The study of certain domains may necessitate additional supporting courses, such as particular

areas of mathematics and computer science as well as deeper areas of software engineering. The

reader should consult the Systems and Application Specialties area at the end of SEEK (Chapter

4) to see recommendations for such supporting courses.

This guideline does not preclude the possibility of designing courses or programs that deeply

integrate the teaching of domain knowledge with the teaching of software engineering. In fact,

such an approach would be innovative and commendable. For example an institution could have

courses called `Telecommunications Software Engineering', `Aerospace Software Engineering',

`Information Systems, Software Engineering', or `Software Engineering of Sound and Music

Systems'. However, in such cases great care must be taken to ensure that the depth is not

sacrificed in either SE or the domain. The risk is that the instructor, the instructional material, or

the presentation may not have adequate depth in one or the other area.

5.3

Attributes and Attitudes that should Pervade the Curriculum and its

Delivery

Curriculum Guideline 7: Software engineering must be taught in ways that recognize it is

both a computing and an engineering discipline.

Educators should develop an appreciation of those aspects of software engineering that it shares

in common both with other branches of engineering and with other branches of computing,

particularly computer science. Characteristics of engineering and computing are presented in

Chapter 2.

Engineering: Engineering has been evolving for millennia, and a great deal of general

wisdom has been built up, although some parts of it need to be adapted to the software

engineering context. Software engineering students must come to believe that they are real

engineers: They must develop a sense of the engineering ethos, and an understanding of the

SE2004 Volume 8/23/2004

responsibilities of being an engineer. This can be achieved only by appropriate attitudes on

the part of all faculty and administrators.

This principle does not require that software engineers must endorse all aspects of the

engineering profession. There are those, within and outside the profession, who criticize

some aspects of the profession, and their views should be respected, with an eye to

improving the profession. Also, there are some ways that software engineering differs from

other types of engineering (e.g. producing a less tangible product, and having roots in

different branches of science), and these must be taken into account. This principle also does

not require that a particular model of the profession be adopted.

Computing: For software engineers to have the technical competence to develop high-

quality software, they must have a solid and deep background in the fundamentals of

computer science, as outlined in Chapter 4. That knowledge will ensure they understand the

limits of computing, and the technologies available to undertake a software engineering

project.

This principle does not require that a software engineer's knowledge of these areas be as deep

as a computer scientist's. However, the software engineer needs to have sufficient

knowledge and practice to choose among and apply these technologies appropriately. The

software engineer also must have sufficient appreciation for the complexity of these

technologies to recognize when they are beyond their area of expertise and when they

therefore need to consult a specialist (e.g., a database analyst).

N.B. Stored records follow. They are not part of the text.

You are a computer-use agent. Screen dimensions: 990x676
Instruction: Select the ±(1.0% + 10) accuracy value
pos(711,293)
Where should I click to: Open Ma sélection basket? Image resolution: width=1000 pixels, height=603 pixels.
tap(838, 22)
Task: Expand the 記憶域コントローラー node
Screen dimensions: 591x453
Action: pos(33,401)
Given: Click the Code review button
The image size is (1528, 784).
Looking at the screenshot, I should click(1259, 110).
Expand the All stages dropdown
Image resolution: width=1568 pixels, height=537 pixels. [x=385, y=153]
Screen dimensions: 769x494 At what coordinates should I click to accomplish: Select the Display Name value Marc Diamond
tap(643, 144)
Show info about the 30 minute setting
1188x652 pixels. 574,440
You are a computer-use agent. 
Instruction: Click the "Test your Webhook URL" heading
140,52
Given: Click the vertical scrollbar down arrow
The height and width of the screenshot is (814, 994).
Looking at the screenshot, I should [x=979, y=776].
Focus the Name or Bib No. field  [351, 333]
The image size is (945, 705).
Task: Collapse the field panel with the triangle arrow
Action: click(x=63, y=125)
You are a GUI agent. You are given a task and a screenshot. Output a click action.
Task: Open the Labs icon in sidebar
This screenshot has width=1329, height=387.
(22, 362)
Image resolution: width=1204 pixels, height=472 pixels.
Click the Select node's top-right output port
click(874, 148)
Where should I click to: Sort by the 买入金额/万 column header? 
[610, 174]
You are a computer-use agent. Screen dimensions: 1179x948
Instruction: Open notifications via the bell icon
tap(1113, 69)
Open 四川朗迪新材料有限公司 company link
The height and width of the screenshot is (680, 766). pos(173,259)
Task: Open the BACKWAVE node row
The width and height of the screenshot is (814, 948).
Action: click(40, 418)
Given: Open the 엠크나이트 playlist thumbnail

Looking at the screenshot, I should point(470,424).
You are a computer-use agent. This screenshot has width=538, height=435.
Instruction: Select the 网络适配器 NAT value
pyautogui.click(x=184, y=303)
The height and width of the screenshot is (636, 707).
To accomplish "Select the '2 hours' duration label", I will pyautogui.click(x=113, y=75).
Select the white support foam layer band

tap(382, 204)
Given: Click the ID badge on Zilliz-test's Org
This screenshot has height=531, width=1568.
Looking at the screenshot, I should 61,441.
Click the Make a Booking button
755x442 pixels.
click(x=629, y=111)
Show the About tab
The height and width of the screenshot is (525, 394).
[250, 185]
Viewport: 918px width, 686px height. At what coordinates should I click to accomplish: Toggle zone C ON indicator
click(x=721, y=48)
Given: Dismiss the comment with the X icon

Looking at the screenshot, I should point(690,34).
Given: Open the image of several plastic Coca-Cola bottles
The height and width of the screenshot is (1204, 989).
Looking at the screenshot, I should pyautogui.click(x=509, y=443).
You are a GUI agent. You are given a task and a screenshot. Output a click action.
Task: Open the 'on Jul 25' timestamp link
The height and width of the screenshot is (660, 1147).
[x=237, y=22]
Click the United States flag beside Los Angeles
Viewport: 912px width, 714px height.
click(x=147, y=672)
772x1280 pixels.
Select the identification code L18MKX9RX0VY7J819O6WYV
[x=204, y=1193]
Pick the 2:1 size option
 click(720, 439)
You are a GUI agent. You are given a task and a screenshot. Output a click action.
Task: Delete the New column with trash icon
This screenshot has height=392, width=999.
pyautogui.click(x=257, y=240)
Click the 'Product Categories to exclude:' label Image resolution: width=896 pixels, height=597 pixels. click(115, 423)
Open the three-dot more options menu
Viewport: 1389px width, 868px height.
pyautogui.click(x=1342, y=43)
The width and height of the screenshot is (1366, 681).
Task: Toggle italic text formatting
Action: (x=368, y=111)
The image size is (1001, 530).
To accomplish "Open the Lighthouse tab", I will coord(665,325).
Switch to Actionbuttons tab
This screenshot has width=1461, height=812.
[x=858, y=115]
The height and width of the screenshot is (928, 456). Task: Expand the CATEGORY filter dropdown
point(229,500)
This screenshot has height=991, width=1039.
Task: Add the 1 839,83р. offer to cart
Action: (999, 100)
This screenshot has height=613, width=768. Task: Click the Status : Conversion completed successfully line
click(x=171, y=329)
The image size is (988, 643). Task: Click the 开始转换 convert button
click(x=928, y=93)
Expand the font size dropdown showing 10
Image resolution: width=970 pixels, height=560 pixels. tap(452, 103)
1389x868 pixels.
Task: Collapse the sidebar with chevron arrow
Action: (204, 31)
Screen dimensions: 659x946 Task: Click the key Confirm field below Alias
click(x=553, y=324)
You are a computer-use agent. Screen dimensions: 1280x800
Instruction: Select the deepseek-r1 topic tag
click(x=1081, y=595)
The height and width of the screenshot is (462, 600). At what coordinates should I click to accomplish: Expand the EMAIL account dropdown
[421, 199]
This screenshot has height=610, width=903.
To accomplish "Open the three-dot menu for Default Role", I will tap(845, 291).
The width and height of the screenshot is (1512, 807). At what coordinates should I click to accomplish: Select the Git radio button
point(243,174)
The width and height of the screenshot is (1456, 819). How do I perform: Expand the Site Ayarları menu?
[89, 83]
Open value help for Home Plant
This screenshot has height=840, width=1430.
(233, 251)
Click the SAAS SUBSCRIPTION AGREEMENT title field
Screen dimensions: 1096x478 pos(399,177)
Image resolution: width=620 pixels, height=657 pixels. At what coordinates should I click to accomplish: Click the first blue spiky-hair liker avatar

Curriculum Guideline 8: Students should be trained in certain personal skills that

transcend the subject matter.

The skills below tend to be required for almost all activities that students will encounter in the

workforce. These skills must be acquired primarily through practice:

· Exercising critical judgment: Making a judgment among competing solutions is a key part

of what it means to be an engineer. Curriculum design and delivery should therefore help

students build the knowledge, analysis skills, and methods they need to make sound

judgments. Of particular importance is a willingness to think critically. Students should also

be taught to judge the reliability of various sources of information.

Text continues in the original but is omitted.